Ma thèse est que l’ordre touristique ne peut pas se résumer à un effet collatéral des progrès en terme de mobilité ou de l’élargissement des droits aux congés payés. Il est en soi un ordre du monde. J’ai repris le terme d’ordre touristique dans un des derniers discours de l’organisation mondiale du tourisme qui parle aussi du droit des touristes. Le touriste est devenu l’ayant droit à la mobilité de par son panier moyen. L’instauration d’un droit d’entrée à Venise couplée à un système de surveillance, le « grande fratello », au nom du tourisme durable, est le symbole de cet ordre touristique mondial qui trouve sa légitimation dans le discours touristique. Cet ordre n’est pas nouveau et existe depuis l’instauration des visas tourisme. Ce qui change est que cet ordre touristique s’inscrit maintenant dans un contexte où un milliard de personnes vont selon l’ONU être amenées à migrer de manière contrainte ou choisie à cause du changement climatique. Un rapport onusien sur les droits de l’homme publié en 2019 alerte sur le risque d’un « apartheid du climat ». L’ordre touristique porte en lui le risque de cet apartheid du climat. Le tourisme se révèle de mon point de vue, après plusieurs années d’observation participative, un angle d’analyse de la société particulièrement intéressant, et à mon avis trop négligé, notamment sur la capacité à être précurseur ou à l’avant garde comme pour le e-commerce. Il anticipe ce que pourrait être l’avenir du droit à la mobilité dans un monde bouleversé par le changement climatique.

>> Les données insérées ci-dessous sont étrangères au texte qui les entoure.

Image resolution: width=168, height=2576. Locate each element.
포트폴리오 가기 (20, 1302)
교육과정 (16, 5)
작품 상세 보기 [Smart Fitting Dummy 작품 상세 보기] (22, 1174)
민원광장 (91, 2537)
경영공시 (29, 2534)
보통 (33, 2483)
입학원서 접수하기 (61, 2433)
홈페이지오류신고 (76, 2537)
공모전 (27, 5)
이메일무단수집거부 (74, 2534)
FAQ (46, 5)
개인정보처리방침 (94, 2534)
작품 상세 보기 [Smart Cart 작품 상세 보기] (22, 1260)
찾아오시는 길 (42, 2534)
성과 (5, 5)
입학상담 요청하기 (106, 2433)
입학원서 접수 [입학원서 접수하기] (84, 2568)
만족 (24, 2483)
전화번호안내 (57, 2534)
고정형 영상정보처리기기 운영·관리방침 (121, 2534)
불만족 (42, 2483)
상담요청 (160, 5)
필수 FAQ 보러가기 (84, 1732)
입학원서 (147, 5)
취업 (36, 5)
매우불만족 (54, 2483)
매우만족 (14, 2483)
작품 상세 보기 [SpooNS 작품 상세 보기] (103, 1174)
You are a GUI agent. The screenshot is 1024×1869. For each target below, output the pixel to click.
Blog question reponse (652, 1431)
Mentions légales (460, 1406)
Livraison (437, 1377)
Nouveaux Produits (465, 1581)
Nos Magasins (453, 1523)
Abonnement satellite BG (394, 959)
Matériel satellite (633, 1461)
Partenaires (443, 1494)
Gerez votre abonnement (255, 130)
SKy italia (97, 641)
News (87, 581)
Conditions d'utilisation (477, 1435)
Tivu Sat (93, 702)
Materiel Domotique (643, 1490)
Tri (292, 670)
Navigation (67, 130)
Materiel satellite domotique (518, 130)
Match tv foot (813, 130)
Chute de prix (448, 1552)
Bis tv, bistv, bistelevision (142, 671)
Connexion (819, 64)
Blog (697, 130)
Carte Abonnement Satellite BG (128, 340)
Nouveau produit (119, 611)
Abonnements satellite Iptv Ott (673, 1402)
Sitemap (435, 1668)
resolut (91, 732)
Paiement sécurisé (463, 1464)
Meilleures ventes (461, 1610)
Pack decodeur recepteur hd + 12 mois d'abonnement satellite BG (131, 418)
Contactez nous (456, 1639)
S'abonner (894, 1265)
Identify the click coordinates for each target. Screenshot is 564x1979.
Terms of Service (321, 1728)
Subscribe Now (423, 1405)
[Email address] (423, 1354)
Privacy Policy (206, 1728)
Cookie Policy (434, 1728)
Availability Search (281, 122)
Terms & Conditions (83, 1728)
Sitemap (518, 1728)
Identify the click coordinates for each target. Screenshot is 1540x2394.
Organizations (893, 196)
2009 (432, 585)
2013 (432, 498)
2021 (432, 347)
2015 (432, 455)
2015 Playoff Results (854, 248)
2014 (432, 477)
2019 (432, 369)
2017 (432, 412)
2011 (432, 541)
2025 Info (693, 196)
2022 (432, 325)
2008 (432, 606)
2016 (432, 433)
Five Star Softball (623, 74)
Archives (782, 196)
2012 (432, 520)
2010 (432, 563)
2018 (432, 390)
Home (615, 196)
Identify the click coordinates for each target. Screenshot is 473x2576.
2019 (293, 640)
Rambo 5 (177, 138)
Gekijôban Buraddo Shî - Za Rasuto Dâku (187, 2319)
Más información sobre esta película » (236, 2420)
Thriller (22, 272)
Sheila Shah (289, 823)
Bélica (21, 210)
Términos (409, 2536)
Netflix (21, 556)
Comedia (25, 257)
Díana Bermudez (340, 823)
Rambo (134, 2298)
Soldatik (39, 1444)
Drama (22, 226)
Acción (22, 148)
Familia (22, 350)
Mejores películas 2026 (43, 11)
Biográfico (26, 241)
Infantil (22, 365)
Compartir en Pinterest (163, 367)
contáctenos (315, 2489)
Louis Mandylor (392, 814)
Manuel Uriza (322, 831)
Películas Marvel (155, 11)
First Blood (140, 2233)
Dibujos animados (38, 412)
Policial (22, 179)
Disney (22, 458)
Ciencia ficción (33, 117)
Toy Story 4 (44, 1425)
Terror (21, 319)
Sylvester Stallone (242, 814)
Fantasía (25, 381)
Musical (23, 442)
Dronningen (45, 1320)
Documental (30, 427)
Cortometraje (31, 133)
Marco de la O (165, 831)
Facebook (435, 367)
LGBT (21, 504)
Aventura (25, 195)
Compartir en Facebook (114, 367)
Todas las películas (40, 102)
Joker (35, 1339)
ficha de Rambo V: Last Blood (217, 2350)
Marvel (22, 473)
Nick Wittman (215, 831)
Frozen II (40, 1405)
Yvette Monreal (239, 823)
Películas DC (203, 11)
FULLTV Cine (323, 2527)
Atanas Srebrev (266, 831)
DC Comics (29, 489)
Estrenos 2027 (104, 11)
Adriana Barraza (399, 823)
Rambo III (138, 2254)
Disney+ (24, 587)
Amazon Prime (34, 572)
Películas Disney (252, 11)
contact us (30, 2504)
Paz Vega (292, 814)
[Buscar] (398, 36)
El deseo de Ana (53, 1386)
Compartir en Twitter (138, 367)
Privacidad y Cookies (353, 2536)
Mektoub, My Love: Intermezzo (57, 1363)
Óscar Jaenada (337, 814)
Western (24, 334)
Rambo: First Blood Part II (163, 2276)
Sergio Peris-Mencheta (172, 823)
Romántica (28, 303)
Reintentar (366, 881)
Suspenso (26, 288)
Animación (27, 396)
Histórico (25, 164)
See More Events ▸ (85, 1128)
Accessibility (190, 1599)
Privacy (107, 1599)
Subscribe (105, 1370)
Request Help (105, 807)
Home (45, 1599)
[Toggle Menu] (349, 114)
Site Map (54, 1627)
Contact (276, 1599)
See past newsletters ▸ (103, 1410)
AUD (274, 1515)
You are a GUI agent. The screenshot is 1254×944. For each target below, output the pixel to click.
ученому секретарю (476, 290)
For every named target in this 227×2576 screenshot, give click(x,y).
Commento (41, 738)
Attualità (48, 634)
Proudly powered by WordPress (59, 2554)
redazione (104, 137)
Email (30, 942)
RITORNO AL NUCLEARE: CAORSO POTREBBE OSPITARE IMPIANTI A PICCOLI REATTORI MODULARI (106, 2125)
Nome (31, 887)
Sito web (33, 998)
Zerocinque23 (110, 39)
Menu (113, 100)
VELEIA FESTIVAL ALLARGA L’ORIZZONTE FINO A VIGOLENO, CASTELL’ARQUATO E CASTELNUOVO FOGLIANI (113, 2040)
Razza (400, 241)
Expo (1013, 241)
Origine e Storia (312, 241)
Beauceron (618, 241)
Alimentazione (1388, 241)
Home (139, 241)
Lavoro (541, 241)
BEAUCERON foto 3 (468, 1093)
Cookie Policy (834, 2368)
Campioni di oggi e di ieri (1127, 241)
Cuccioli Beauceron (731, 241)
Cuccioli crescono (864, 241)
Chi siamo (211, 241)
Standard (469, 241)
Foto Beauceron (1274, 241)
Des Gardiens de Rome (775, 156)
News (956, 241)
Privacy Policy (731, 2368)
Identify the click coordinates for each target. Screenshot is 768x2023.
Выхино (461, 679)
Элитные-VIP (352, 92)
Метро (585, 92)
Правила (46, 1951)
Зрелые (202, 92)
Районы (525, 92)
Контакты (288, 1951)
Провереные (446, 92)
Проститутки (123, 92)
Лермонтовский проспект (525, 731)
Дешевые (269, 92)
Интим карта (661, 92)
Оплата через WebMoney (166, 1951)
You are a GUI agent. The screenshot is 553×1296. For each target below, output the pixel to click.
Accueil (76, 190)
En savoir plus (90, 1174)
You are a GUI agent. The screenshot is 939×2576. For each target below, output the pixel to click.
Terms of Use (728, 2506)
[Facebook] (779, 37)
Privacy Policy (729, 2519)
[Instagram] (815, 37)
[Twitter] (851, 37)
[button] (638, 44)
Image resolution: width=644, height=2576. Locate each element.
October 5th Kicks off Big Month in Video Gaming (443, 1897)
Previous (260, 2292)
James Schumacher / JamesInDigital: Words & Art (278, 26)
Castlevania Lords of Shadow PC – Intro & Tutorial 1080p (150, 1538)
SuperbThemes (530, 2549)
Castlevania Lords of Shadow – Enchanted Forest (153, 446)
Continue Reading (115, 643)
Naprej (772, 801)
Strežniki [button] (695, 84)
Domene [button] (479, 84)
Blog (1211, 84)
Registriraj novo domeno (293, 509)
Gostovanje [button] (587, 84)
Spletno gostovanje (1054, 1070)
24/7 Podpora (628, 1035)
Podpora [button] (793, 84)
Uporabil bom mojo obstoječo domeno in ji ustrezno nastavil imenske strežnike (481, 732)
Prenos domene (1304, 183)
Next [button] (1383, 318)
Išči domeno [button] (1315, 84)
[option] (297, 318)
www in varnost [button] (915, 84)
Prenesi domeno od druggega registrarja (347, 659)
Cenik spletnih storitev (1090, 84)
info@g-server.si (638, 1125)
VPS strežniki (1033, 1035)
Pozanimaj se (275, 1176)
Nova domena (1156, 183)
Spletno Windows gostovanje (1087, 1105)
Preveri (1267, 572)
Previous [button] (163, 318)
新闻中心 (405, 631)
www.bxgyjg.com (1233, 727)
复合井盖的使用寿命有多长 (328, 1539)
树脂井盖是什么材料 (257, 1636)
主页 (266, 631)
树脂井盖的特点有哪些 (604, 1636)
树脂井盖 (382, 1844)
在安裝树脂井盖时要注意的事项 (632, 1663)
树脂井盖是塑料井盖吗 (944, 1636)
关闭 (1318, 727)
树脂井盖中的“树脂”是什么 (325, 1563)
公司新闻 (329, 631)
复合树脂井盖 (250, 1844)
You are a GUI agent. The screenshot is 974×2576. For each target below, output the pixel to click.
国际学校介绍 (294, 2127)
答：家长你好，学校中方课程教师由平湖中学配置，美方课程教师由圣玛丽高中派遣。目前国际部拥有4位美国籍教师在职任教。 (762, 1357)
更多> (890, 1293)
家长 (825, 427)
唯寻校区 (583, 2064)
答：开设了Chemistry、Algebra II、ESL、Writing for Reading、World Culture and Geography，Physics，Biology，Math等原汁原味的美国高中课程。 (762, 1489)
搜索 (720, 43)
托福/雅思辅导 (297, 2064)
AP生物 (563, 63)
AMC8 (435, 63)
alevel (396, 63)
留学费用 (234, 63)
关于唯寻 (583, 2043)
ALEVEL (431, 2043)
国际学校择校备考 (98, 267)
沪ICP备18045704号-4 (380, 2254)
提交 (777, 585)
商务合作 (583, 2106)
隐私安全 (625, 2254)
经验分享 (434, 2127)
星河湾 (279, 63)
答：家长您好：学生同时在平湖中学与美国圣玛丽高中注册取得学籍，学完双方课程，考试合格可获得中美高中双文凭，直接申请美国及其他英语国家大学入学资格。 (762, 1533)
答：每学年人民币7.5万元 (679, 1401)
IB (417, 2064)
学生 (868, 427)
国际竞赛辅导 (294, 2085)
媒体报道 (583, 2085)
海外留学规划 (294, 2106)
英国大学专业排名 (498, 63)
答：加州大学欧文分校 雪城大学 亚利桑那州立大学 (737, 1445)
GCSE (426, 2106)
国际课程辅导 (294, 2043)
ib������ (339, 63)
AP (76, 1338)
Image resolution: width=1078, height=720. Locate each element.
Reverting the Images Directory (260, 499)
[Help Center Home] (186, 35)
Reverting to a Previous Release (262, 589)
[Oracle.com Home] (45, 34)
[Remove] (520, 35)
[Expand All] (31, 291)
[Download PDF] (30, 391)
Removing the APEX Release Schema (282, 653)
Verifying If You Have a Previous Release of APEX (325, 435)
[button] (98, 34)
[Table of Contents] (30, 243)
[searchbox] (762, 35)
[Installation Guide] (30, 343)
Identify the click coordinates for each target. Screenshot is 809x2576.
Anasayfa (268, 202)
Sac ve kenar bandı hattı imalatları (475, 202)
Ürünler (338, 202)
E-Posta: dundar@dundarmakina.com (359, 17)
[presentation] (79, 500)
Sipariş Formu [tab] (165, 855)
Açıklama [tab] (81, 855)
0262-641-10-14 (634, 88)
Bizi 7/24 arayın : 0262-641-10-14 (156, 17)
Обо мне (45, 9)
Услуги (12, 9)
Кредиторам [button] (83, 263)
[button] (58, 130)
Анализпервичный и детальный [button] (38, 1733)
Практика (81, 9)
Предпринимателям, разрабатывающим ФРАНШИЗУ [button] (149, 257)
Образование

Pour conclure, cet ordre touristique invite à lire le monde en deux dimensions, sans sa part d’incalculable. En choisissant l’approche ethnographique, j’ai justement essayé de sortir d’une lecture trop carrée et cadrée du réel. Je suis ingénieur de formation, cartésien, et j’ai pu constater dans mes engagements coopératifs la difficulté à penser ainsi la réalité en deux dimensions pour mener à bien des projets collectifs. Dans la sociologie des agencements marchands de Michel Callon, qui est lui même ingénieur, j’ai retrouvé cette logique et la limite de penser en deux dimensions. Il fait souvent référence au terrain de rugby, à la notion de cadrage tout comme Bruno Latour avec la table de calcul. C’est ce qui m’a amené à dialoguer aussi avec notamment Rosa Hartmunt et Anna Tsing pour à mon tour ne pas ignorer la part d’incalculable et d’incalculé. Plutôt que d’innover, au sens de renouveler l’existant – in-novare -, la suite de ce travaux porte sur les possibilités d’inventer l’à venir comme militant, chercheur et coopérateur à partir de ces incalculés et incalculables, sources de réconfort, d’hospitalité et de poésie.